▸ Extract
++++
Hence we can make the argument that whatever we’re spending today on a Mars mission is more of a follow-on investment to what’s already proven to be one of the best investments in human history. Simply put, compared to reaching the Moon in 1969, a Mars mission today is a downright bargain. 

Weighing a grand total of 1,025kg, Perseverance’s payload is the heaviest ever deployed to Mars. At an estimated mission cost of US$4 billion, that works out to US$3,900,000 per kilo – roughly 66x the price of the equivalent amount of gold. Making Perseverance the most valuable tonne of hardware in our entire solar system. Maybe even the known universe if we are actually alone out there – and that gets to the heart of why Perseverance really matters, even during a pandemic.

While there’s plenty to worry about right now on Earth the fact remains that space is our future in one form or another, and Perseverance could take us forward in huge ways. 

Firstly, Perseverance may actually discover signs of extraterrestrial life beyond Earth. Actual. Alien. Life. In the form of ancient Martian microbes. Proof we’re not alone, or at least, we weren’t 3.5 billion years ago. The implications of which, if true would change everything.

Secondly, it will mark the first flight by a human-made (note the adjective), object on another planet. Another astounding feat, albeit for a very different reason. It’s easy to forget it was only 116 years ago that the Wright Brothers made their first historic flight in a motorised glider made out of cloth and wood.

To put it in perspective, 116 years is less than the span of one, very long human lifetime. For instance, take 117-year old Kane Tanaka (the world’s oldest living woman). Within her single lifetime, we’ve not just learned to fly. We’ll have traveled 104 million miles through outer space, and flown an autonomous robotic helicopter on another planet.

All within just that one person’s lifetime. If it feels like humanity (in general) is chasing its tail at the moment, take heart in the fact that progress does happen. Often too slow to immediately notice, but faster than we may realise.

Perseverance isn’t even alone. Mars has seen something of a travel boom of late, with both China and the UAE launching their own Mars missions earlier this month. And that’s on top of 6 other spacecraft already exploring Mars at the moment, including American, European, and Indian missions.

China’s aptly named Tianwen or “Heavenly Questions” will explore the area around Utopia Planitia – a giant Martian crater – in search of subsurface ice which is believed to exist, and could in turn provide drinkable water for future manned missions. Another discovery, which simply put would be a game-changer in space exploration.
++++
▸ Extracted entries
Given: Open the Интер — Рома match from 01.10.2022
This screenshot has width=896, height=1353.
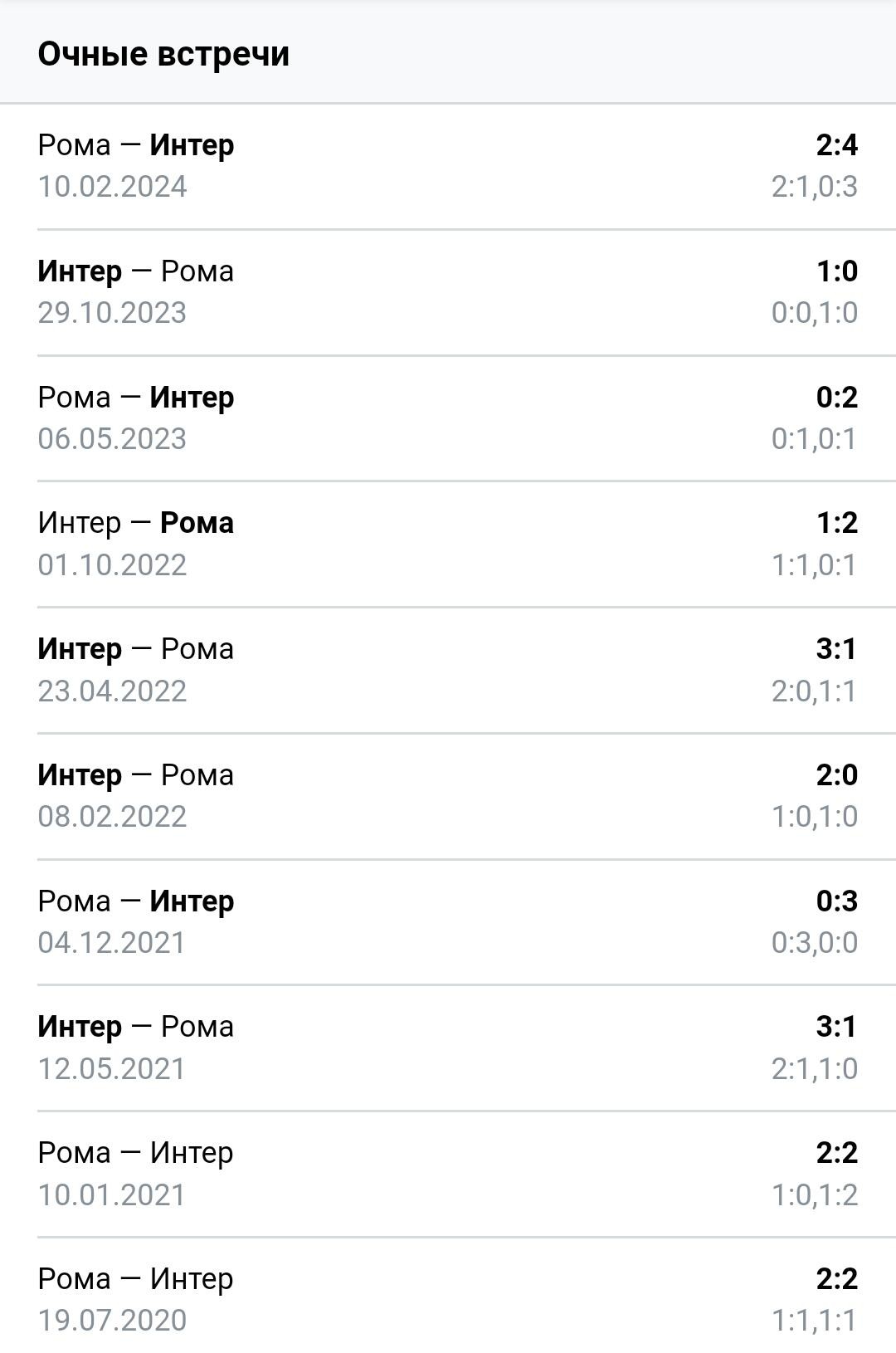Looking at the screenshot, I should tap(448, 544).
++++
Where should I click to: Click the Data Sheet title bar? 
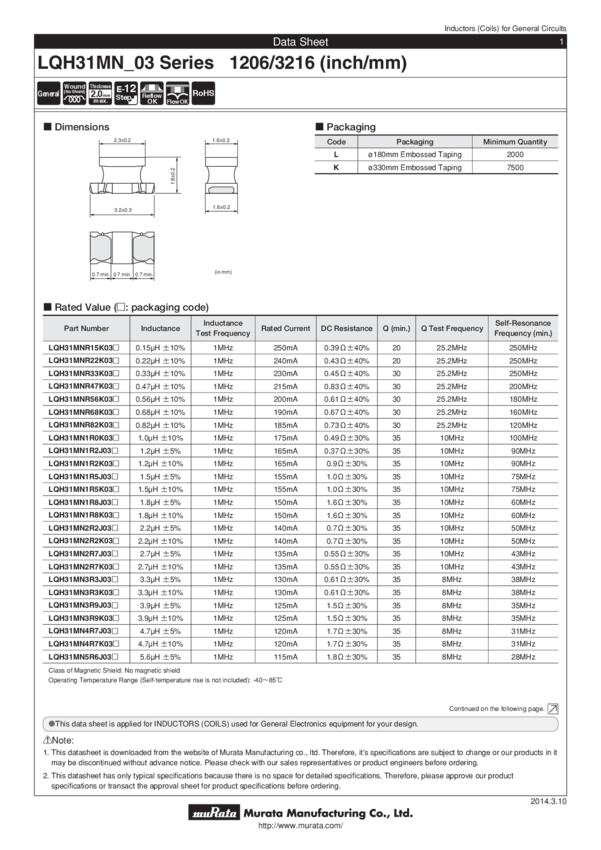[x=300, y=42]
++++
▸ Activities
a. Copy everything in the Perseverance passage from "To put it in" down to "we may realise.", word for word.
b. Proceed with the Perseverance passage, writing on from its final sentence.
You can leave the items aside; nothing here depends on them.

▸ Results of the tasks
a.
To put it in perspective, 116 years is less than the span of one, very long human lifetime. For instance, take 117-year old Kane Tanaka (the world’s oldest living woman). Within her single lifetime, we’ve not just learned to fly. We’ll have traveled 104 million miles through outer space, and flown an autonomous robotic helicopter on another planet.

All within just that one person’s lifetime. If it feels like humanity (in general) is chasing its tail at the moment, take heart in the fact that progress does happen. Often too slow to immediately notice, but faster than we may realise.

b.
While the UAE’s Al-Amal or “Hope” orbiter will give us a more complete picture of the Martian atmosphere from daily weather to the planet’s seasonal cycles. All of which will be critical to future manned missions if we have any hope of succeeding on a harsh alien world. 

 

Mars may be exactly what we need right now

In many ways, 2020 is one of the toughest years most of us have ever seen, save perhaps the  most venerable centenarians among us like Tanaka san. Economic dislocation. Global pandemic. Closing borders. Rising nationalism. The war on facts.  

Yet just this month, we’ve also seen Ingenuity, Perseverance, Heavenly Questions, and Hope all take flight. 

Many skeptics rightly argue that we should be trying to save our own world, first and foremost. And they are 100% correct. But space exploration is not a zero-sum game. Any money we spend exploring space is almost guaranteed to yield huge results in ways we can’t even envision yet. The only catch – and this is a big one – is we need to keep from killing our own planet long enough to reap the rewards of exploring another planet. 

Mars certainly won’t solve our problems here on Earth, but it does remind us of just how far we’ve come. And what we’re capable of.

Will we ever colonise Mars? What will it mean if we find alien life beyond our world? Will we make new, Earth-saving discoveries in the process? The short answer to all these epoch-making questions is (conveniently) the same – we never will if we don’t try. And to be frank, looking back on the last 30 days, July has already been quite trying, so honestly what’s a little more? A little ingenuity, hope, perseverance and heavenly questions may just be exactly what we need at the moment.